Separately, the Labor Department said the number of Americans filing first-time claims for unemployment insurance rose 22,000 in the week ended March 15, more than economists anticipated. The number of people on benefit rolls reached the highest since August 2004.

And Reuters reports another pessimistic signal.

[The Economic Cycle Research Institute's] Weekly Leading Index fell to 130.8 in the week of March 14 from 132.1 in the prior week, revised down from 132.2.

"It is exhibiting a pronounced, pervasive and persistent decline that is unambiguously recessionary," said Lakshman Achuthan, managing director at ECRI.

The OECD appears less certain of a US recession. From Bloomberg:

The U.S. economy will fail to grow for the first time in more than six years in the second quarter, the Organization for Economic Cooperation and Development said.

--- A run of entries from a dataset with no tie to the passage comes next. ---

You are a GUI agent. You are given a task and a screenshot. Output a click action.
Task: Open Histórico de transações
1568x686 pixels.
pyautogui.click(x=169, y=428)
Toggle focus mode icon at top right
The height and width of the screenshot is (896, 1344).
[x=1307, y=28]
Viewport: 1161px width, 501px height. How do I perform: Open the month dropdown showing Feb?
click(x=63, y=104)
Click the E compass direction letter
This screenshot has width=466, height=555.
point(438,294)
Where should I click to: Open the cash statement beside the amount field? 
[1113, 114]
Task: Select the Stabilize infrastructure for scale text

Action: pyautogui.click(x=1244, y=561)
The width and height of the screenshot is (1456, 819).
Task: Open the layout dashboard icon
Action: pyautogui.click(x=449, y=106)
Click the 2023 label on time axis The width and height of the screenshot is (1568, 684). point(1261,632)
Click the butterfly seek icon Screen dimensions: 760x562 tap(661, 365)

The stagnation will follow an expansion of 0.1 percent in the current period from the last three months of 2007, the Paris-based agency forecast today. That last time the U.S. economy failed to expand was in the third quarter of 2001.

"The U.S. economy is now essentially moving sideways, if not contracting outright," Jorgen Elmeskov, acting head of the OECD's economics department, said in a note today. "It may be premature to declare a recession, but with the pace of activity so far below potential, economic slack is widening rapidly."

Growth in Europe is expected to slow too.

Expansion in the 15-nation euro region should be 0.5 percent in the first quarter, spurred by exports and industrial production, before slowing to 0.4 percent in the April-to-June period, the OECD forecast...

Growth in Europe's service and manufacturing industries slowed more than economists forecast this month, according to a preliminary estimate of Royal Bank of Scotland Group Plc's composite index today. The gauge fell to 51.9 in March from 52.8 in February. Economists expected a decline to 52.4, according to the median of 14 forecasts in a Bloomberg News survey.